─── Working data

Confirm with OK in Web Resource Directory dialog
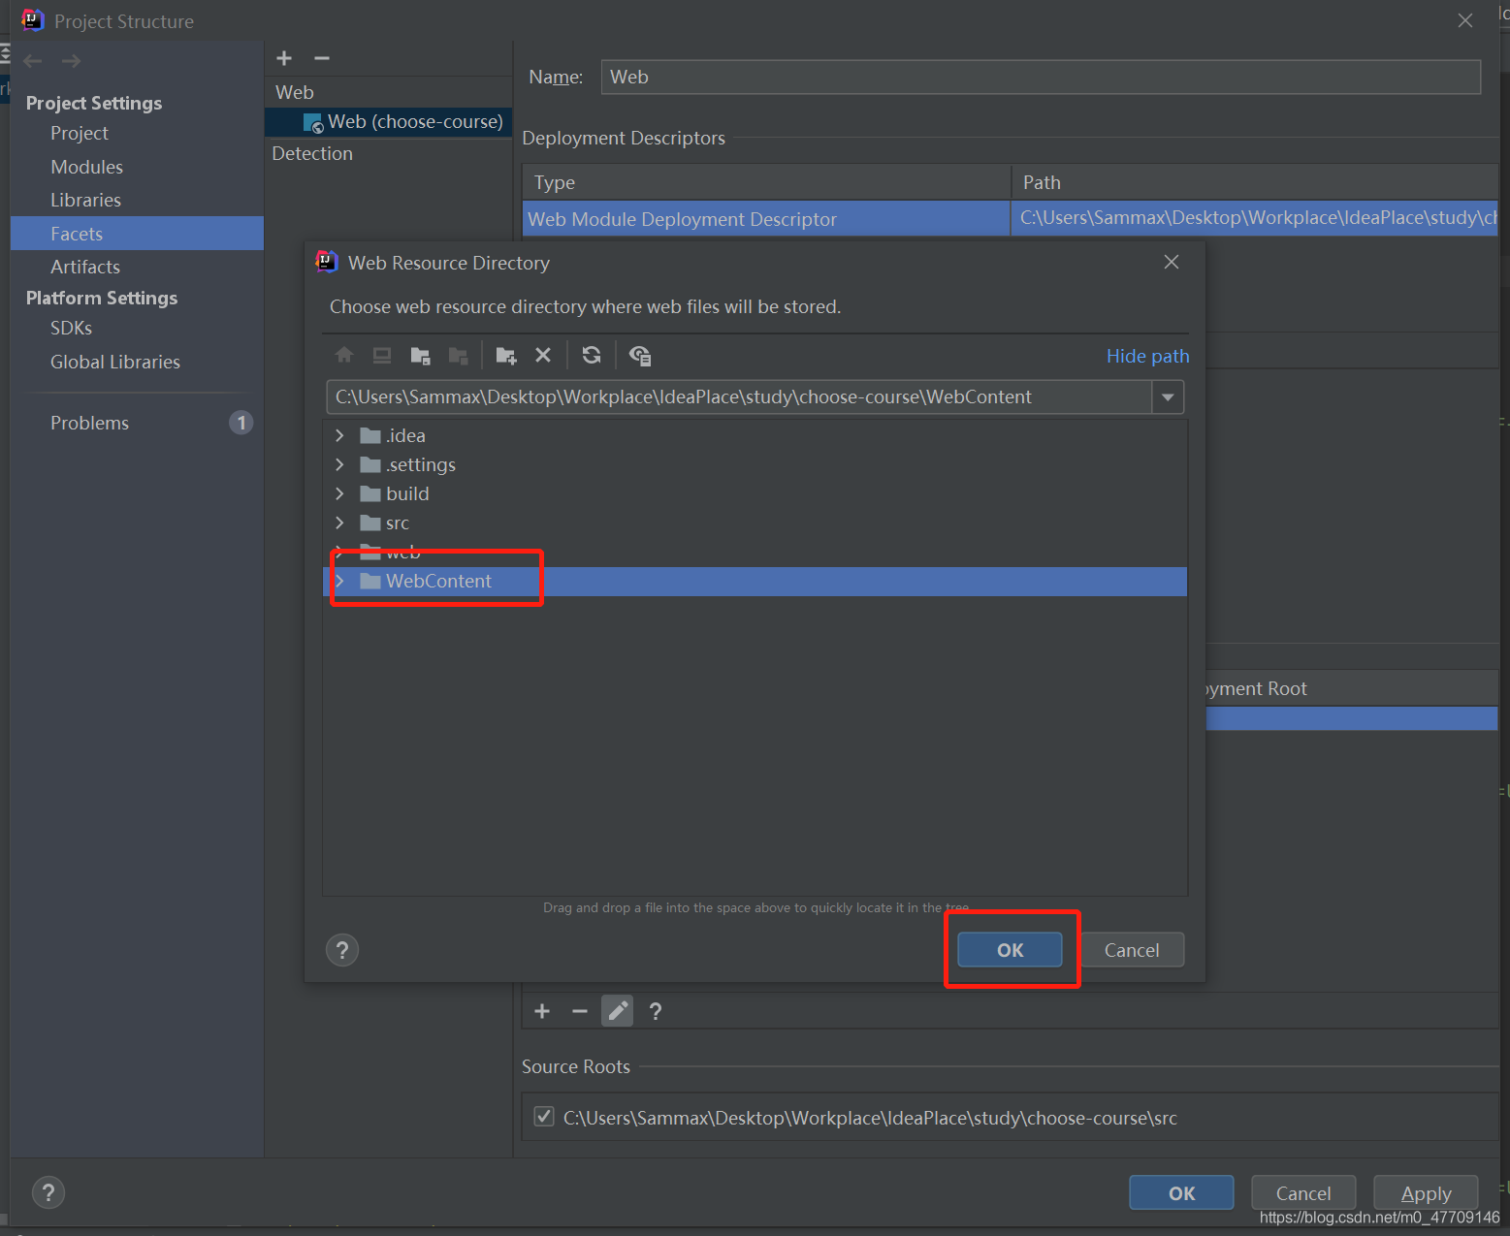The image size is (1510, 1236). click(x=1010, y=950)
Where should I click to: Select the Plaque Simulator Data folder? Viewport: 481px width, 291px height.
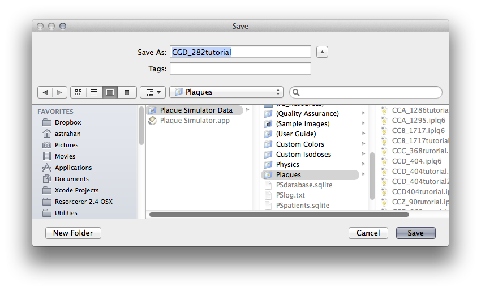coord(196,110)
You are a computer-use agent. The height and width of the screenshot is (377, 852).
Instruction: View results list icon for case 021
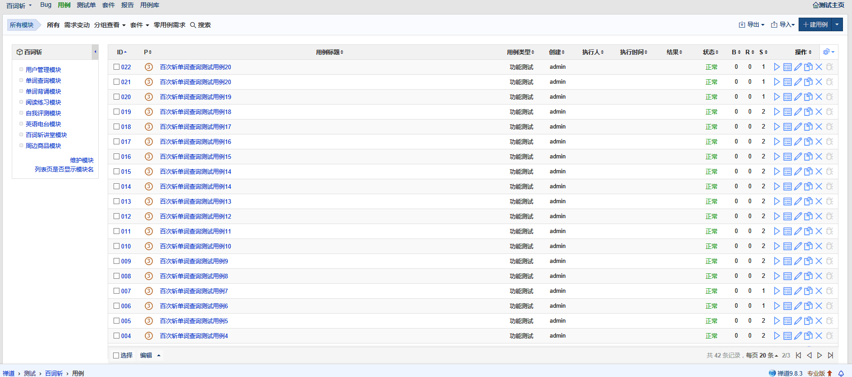787,82
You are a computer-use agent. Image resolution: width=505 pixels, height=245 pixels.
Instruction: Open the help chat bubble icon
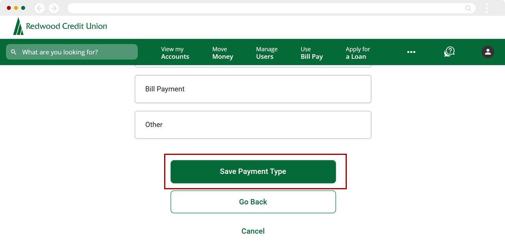(x=449, y=52)
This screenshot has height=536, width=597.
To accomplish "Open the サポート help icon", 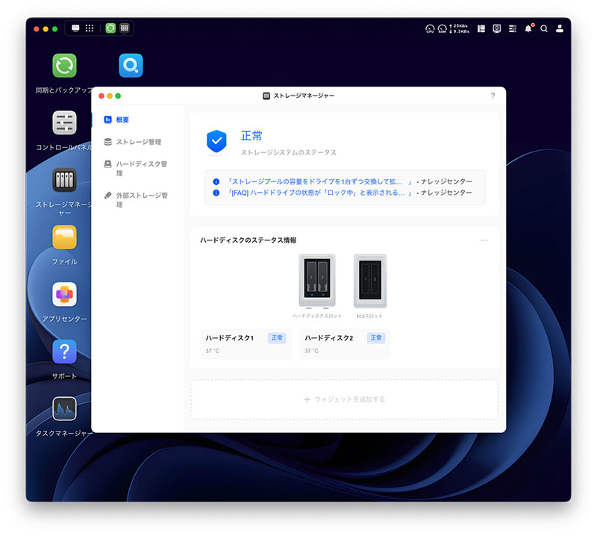I will click(x=64, y=352).
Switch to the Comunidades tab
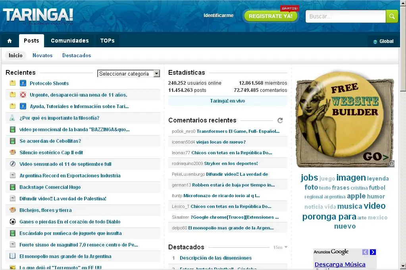Screen dimensions: 406x270 click(70, 41)
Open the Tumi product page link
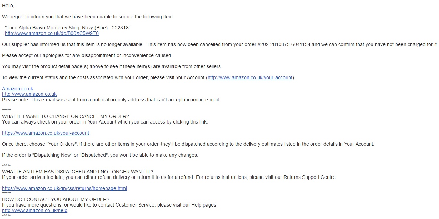Image resolution: width=439 pixels, height=219 pixels. [x=52, y=33]
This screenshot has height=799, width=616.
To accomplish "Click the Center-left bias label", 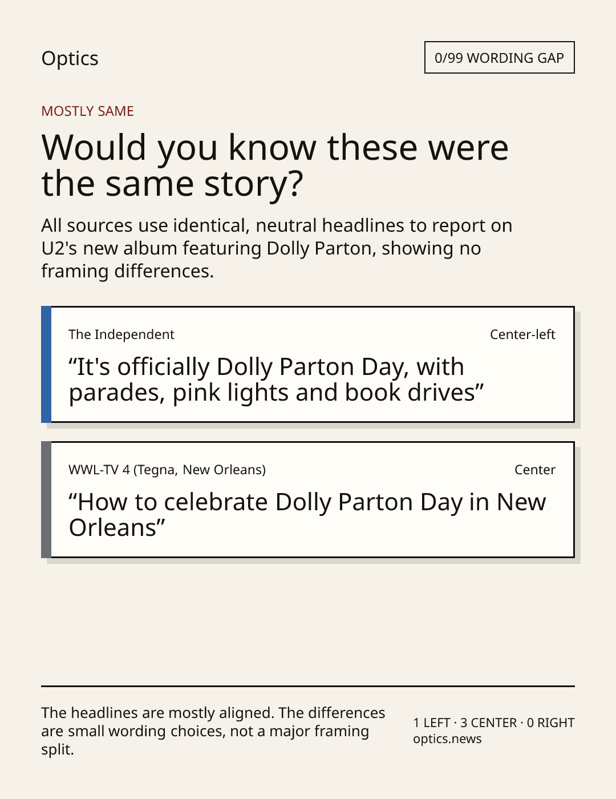I will [522, 334].
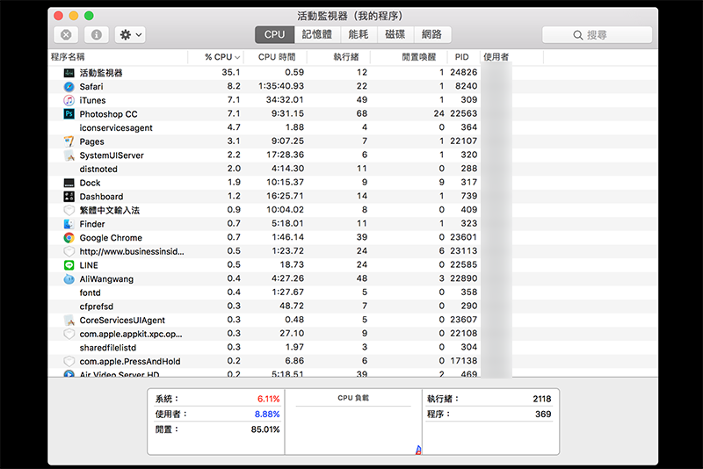Click the 搜尋 search field

597,35
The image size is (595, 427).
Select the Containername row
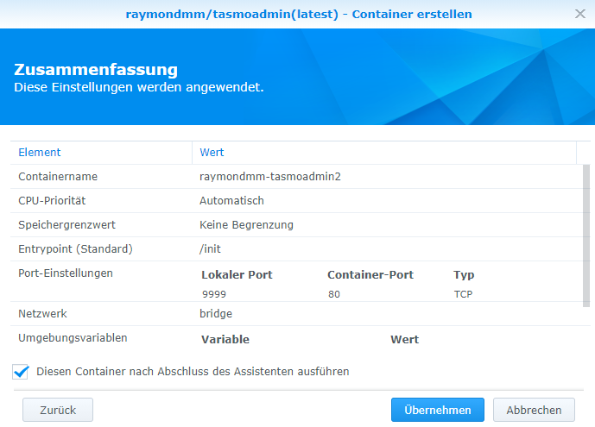[x=297, y=177]
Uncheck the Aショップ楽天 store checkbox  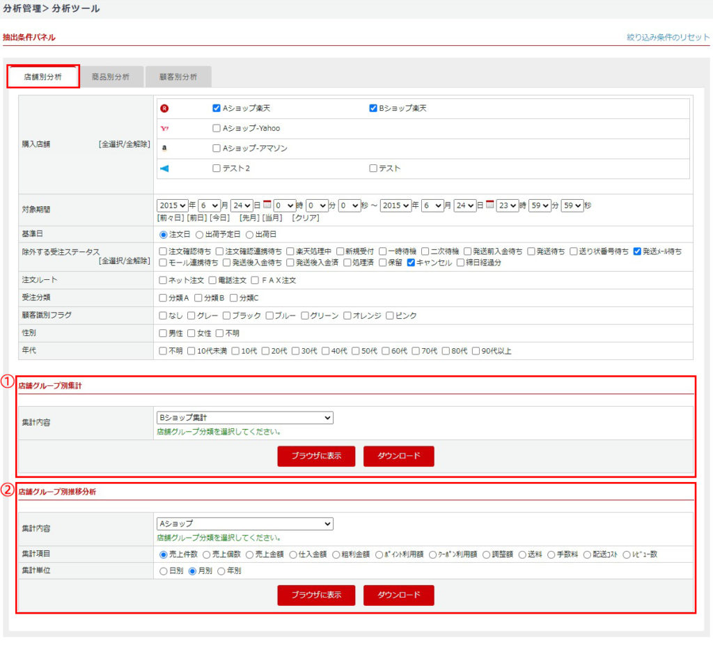click(217, 109)
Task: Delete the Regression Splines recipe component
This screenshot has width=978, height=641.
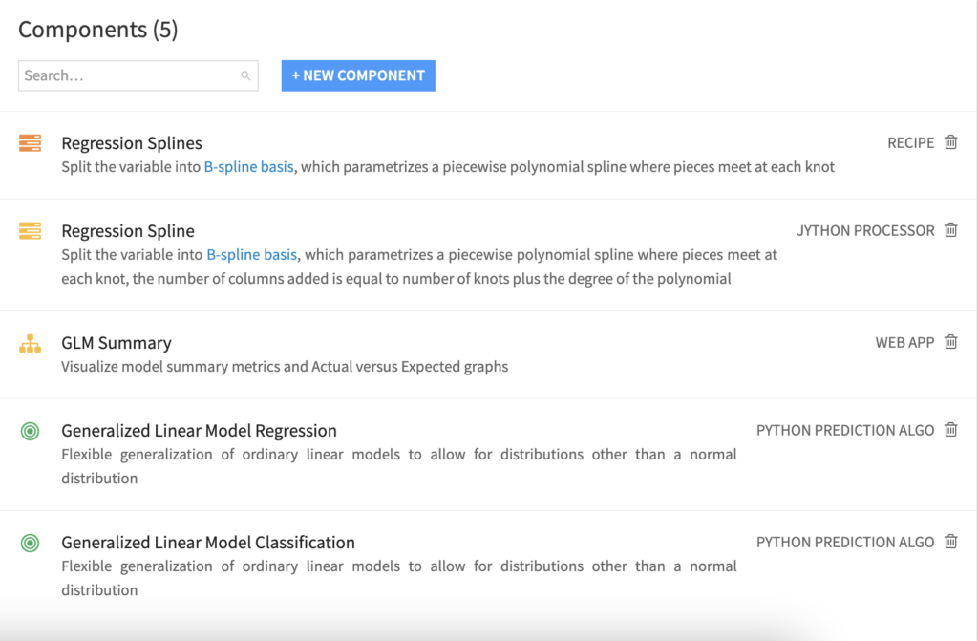Action: click(x=950, y=142)
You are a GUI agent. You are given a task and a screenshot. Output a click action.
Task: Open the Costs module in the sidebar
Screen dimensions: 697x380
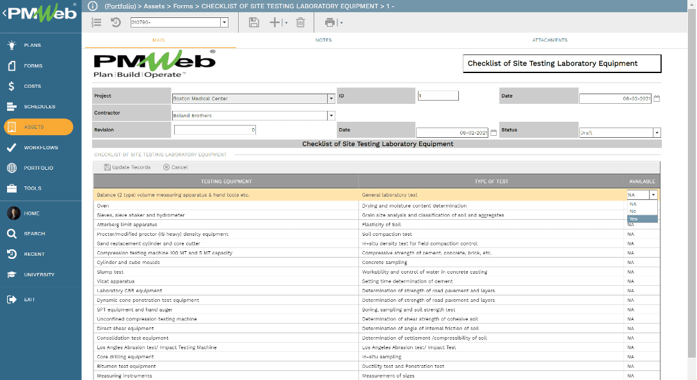pyautogui.click(x=32, y=86)
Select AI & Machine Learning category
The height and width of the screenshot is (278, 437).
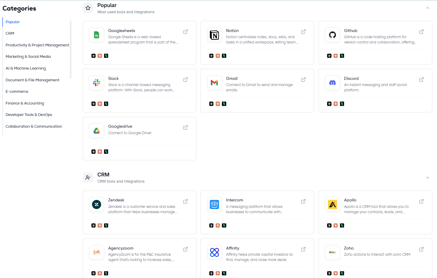point(26,68)
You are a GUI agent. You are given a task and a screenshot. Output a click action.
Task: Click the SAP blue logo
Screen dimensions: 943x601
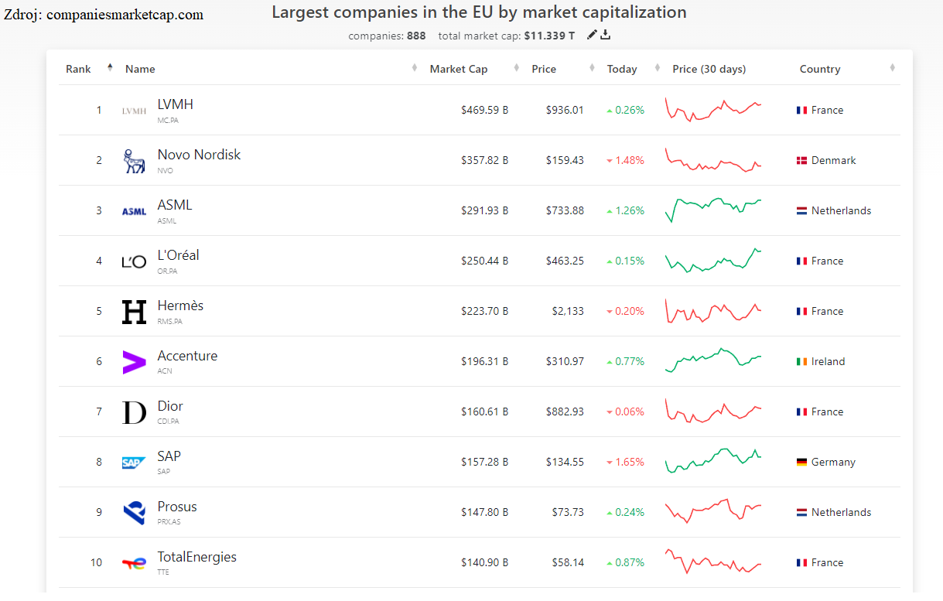[x=134, y=463]
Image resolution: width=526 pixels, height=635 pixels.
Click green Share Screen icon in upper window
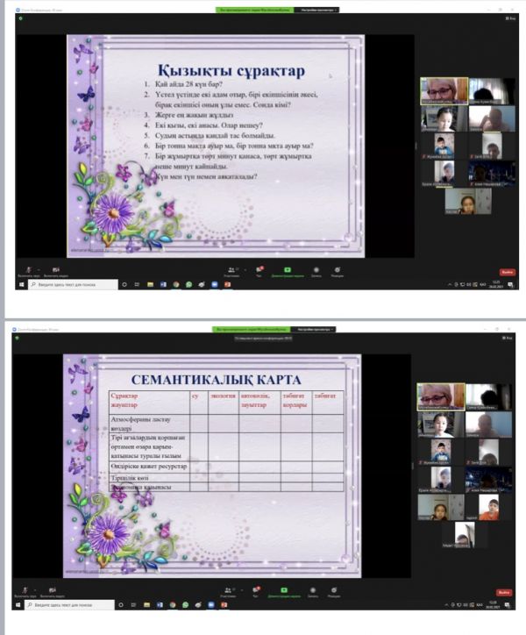pos(287,270)
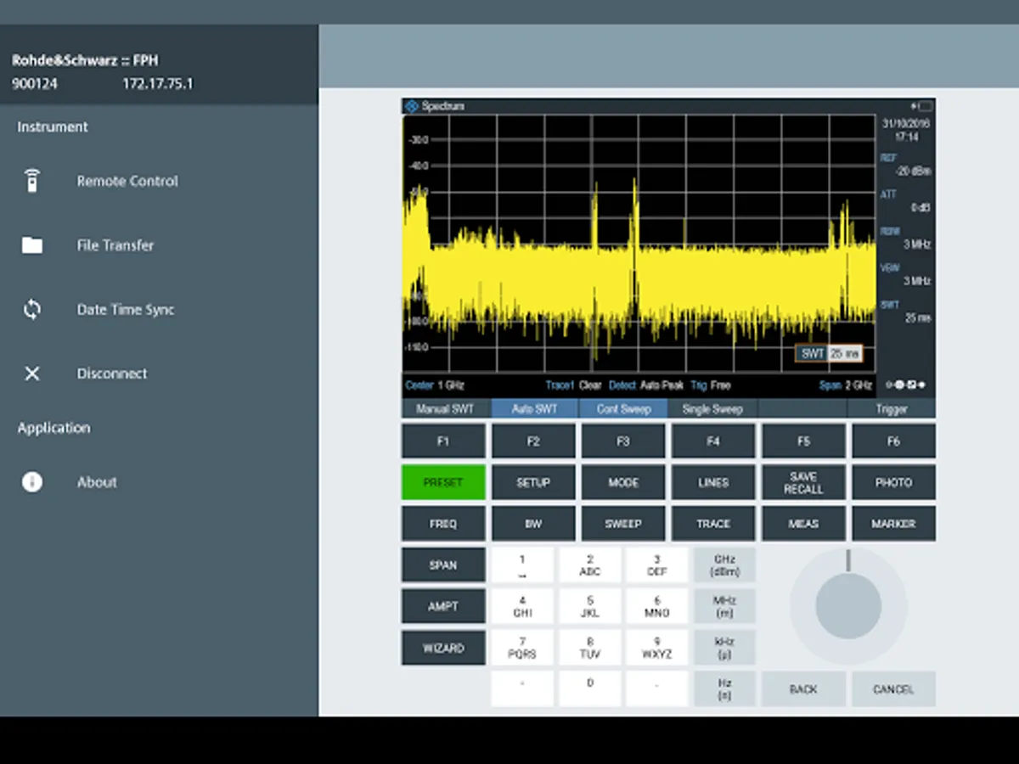Open the SWEEP menu key
The width and height of the screenshot is (1019, 764).
(623, 524)
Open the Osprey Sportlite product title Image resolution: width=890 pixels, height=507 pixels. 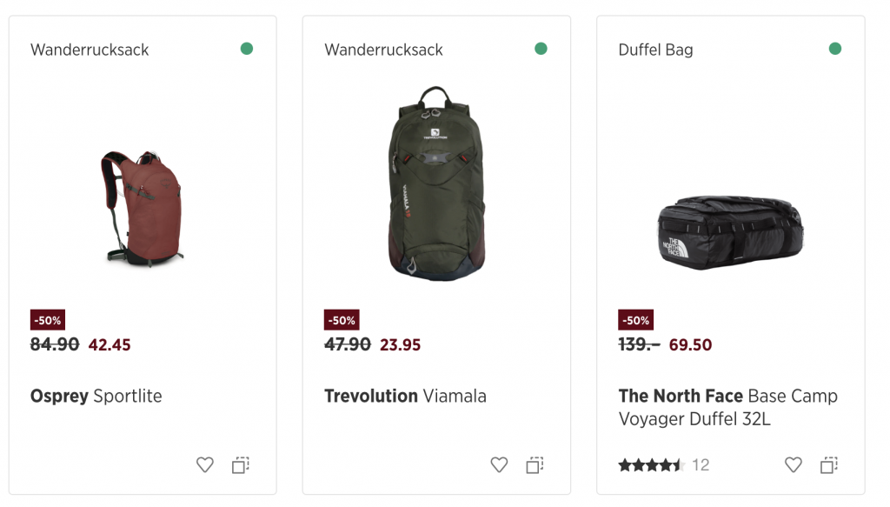[x=96, y=397]
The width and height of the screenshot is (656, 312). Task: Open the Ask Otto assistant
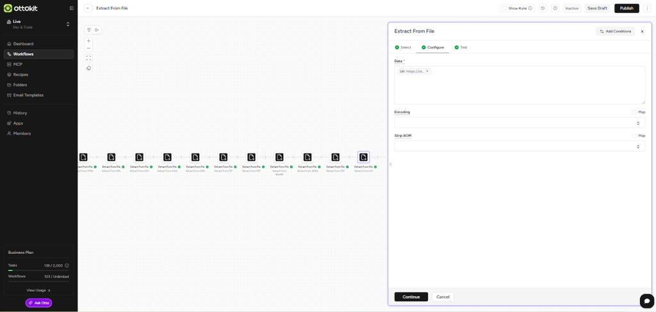[x=38, y=302]
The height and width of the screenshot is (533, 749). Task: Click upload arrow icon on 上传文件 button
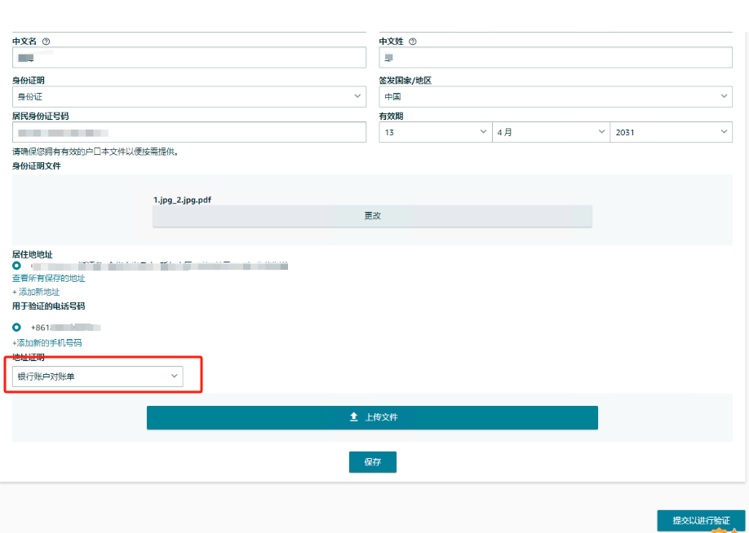point(353,417)
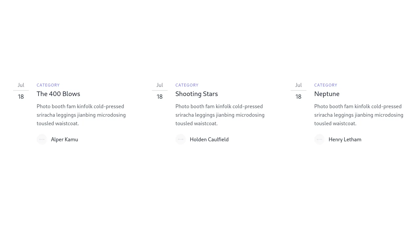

──────

Print exactly the lines between the line containing "The height and width of the screenshot is (533, 749)." and the last line of the entries above, including both, and nothing besides; skip the pictures.

The height and width of the screenshot is (533, 749). Task: Click upload arrow icon on 上传文件 button
point(353,417)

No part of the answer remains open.